__Aim of the exercise__. Set down, character for character, everything in the records below from the line holding "Given: Click Save" down to the line holding "The width and height of the screenshot is (1000, 604).", and no other line.

__Records to use__.
--------------------------------

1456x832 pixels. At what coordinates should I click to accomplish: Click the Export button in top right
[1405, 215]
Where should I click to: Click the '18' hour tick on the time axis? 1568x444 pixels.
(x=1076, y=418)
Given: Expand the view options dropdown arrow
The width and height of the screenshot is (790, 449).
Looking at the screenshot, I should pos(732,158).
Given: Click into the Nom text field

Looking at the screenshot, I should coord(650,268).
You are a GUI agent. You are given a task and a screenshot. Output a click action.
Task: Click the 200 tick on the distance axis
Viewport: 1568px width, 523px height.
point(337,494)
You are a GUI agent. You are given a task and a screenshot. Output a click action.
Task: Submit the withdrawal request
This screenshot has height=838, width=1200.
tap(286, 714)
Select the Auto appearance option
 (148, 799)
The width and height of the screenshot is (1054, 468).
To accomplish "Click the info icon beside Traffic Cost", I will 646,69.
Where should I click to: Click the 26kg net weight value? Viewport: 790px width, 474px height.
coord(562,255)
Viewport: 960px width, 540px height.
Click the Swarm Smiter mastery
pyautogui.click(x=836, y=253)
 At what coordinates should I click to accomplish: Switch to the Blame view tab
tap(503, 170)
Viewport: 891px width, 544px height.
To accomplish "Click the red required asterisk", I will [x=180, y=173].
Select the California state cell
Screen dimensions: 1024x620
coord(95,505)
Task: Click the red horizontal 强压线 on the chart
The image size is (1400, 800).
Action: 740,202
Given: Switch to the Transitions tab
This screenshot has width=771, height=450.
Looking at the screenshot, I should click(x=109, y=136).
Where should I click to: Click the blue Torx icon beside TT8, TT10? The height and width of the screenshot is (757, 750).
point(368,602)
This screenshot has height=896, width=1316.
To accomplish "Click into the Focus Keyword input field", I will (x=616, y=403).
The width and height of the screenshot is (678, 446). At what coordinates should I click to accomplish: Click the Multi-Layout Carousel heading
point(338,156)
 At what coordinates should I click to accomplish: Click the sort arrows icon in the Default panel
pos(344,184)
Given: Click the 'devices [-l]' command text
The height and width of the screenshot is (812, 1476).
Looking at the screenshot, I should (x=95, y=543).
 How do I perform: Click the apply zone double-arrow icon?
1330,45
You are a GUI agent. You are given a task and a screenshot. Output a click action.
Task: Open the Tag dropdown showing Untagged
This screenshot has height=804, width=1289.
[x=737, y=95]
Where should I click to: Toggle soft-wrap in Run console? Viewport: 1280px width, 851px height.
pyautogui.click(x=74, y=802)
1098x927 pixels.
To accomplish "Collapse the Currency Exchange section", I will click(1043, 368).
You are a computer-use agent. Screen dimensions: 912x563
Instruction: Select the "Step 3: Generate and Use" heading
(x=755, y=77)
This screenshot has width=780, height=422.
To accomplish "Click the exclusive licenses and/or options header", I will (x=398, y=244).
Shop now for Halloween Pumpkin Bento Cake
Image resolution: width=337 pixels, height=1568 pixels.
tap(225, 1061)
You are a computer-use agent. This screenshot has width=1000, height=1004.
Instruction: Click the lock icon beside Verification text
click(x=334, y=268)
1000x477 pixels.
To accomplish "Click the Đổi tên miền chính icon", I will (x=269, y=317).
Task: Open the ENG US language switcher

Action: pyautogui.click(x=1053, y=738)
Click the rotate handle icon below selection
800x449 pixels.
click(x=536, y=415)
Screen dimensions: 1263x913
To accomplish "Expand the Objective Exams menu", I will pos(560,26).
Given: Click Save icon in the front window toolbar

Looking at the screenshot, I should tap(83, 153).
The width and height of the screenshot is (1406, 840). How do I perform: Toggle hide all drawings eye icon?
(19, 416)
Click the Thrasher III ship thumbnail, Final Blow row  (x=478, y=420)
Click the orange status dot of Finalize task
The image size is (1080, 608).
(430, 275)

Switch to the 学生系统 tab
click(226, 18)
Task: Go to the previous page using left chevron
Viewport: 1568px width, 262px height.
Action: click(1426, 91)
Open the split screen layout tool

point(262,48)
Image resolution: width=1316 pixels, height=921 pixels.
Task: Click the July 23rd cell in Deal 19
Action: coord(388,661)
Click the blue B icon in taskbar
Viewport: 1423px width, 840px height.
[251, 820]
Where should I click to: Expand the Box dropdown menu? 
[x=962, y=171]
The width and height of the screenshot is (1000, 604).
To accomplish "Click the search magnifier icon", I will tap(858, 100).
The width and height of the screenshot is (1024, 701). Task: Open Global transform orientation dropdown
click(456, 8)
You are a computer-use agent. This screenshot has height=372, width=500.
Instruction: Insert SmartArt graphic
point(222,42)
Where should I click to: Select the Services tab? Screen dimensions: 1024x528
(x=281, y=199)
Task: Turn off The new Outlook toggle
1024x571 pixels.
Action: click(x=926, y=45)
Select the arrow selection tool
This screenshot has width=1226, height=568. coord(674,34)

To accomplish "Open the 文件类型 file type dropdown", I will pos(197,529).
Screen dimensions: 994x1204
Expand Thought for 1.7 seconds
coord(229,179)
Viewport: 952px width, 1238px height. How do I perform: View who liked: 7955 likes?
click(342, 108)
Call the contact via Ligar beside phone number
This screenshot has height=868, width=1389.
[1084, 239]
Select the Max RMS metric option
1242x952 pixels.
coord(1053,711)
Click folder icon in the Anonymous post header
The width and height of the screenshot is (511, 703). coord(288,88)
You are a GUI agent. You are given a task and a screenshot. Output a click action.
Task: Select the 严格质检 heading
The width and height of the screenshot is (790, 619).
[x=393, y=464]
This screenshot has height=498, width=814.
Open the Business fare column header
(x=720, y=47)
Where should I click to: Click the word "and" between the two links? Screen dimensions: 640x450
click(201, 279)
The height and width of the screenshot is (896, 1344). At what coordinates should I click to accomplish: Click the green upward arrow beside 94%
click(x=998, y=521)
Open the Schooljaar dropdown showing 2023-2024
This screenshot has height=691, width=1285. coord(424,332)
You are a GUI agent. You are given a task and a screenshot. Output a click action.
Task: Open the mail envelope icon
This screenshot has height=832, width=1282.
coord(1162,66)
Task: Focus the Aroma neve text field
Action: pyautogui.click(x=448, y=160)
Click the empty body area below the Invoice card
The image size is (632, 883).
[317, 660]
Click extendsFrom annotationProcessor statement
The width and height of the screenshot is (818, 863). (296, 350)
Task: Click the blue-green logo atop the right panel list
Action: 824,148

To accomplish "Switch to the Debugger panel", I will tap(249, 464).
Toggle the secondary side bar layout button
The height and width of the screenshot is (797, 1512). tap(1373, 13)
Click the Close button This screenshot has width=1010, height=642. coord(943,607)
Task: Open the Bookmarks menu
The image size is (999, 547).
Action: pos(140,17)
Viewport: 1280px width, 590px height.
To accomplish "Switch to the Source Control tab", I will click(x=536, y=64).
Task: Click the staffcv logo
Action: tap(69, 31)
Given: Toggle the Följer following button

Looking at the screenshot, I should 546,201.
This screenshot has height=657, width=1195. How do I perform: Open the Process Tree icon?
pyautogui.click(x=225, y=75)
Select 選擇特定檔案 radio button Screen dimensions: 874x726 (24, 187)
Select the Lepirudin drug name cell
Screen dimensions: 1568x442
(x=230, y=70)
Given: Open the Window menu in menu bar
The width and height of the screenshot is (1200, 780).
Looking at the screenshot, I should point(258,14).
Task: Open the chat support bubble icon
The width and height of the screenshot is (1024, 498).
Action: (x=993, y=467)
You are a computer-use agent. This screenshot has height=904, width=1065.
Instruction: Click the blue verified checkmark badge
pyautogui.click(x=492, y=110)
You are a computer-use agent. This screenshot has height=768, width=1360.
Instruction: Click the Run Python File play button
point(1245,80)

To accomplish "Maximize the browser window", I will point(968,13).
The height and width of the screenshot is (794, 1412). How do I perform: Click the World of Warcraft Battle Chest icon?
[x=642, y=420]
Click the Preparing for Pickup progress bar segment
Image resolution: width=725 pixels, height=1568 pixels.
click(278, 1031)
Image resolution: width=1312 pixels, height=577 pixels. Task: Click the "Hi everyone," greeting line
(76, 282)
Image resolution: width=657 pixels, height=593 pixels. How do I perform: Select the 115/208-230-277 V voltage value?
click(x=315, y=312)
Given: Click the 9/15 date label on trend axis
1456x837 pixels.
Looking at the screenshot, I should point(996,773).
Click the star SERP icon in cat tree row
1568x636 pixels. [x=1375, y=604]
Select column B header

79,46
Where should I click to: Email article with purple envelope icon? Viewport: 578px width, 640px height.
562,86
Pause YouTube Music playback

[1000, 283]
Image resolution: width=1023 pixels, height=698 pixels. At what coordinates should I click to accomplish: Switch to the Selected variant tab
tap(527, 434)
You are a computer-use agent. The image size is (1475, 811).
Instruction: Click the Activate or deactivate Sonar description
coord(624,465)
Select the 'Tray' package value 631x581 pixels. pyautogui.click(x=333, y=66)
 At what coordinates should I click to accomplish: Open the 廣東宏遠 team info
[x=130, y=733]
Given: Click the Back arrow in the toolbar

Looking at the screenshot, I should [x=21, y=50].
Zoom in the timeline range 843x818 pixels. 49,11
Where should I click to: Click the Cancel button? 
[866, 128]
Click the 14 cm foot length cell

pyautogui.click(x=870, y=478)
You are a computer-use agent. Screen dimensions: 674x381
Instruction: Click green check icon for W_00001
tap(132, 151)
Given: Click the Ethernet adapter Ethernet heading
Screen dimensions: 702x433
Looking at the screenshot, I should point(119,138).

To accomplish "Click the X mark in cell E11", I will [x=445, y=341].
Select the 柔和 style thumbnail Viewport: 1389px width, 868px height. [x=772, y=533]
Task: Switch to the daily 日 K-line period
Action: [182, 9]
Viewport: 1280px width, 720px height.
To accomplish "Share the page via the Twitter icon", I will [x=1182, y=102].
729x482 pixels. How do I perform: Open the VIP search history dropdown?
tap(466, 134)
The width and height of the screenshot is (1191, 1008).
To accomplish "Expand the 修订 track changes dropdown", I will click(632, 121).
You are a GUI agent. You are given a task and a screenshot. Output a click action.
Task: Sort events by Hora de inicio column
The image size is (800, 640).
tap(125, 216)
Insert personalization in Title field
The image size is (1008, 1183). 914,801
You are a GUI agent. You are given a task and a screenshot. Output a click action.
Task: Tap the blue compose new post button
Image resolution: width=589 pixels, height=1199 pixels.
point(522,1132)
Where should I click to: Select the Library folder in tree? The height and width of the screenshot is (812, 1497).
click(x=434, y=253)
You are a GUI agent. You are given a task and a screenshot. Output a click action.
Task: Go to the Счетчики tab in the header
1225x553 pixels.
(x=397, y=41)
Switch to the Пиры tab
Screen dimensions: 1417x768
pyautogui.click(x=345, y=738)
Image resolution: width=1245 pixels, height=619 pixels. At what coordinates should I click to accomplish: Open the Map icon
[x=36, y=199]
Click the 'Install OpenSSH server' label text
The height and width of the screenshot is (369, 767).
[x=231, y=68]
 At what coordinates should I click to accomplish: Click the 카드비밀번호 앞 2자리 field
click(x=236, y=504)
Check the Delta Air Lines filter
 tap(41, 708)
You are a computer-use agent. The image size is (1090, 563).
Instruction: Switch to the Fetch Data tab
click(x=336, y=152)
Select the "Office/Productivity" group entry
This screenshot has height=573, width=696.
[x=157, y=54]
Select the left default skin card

--------------------------------

__Response__.
Given: Click Save icon in the front window toolbar

Looking at the screenshot, I should tap(83, 153).
The width and height of the screenshot is (1406, 840). How do I perform: Toggle hide all drawings eye icon?
(19, 416)
Click the Thrasher III ship thumbnail, Final Blow row  (x=478, y=420)
Click the orange status dot of Finalize task
The image size is (1080, 608).
(430, 275)

Switch to the 学生系统 tab
click(226, 18)
Task: Go to the previous page using left chevron
Viewport: 1568px width, 262px height.
Action: click(1426, 91)
Open the split screen layout tool

point(262,48)
Image resolution: width=1316 pixels, height=921 pixels.
Task: Click the July 23rd cell in Deal 19
Action: coord(388,661)
Click the blue B icon in taskbar
Viewport: 1423px width, 840px height.
[251, 820]
Where should I click to: Expand the Box dropdown menu? 
[x=962, y=171]
The width and height of the screenshot is (1000, 604).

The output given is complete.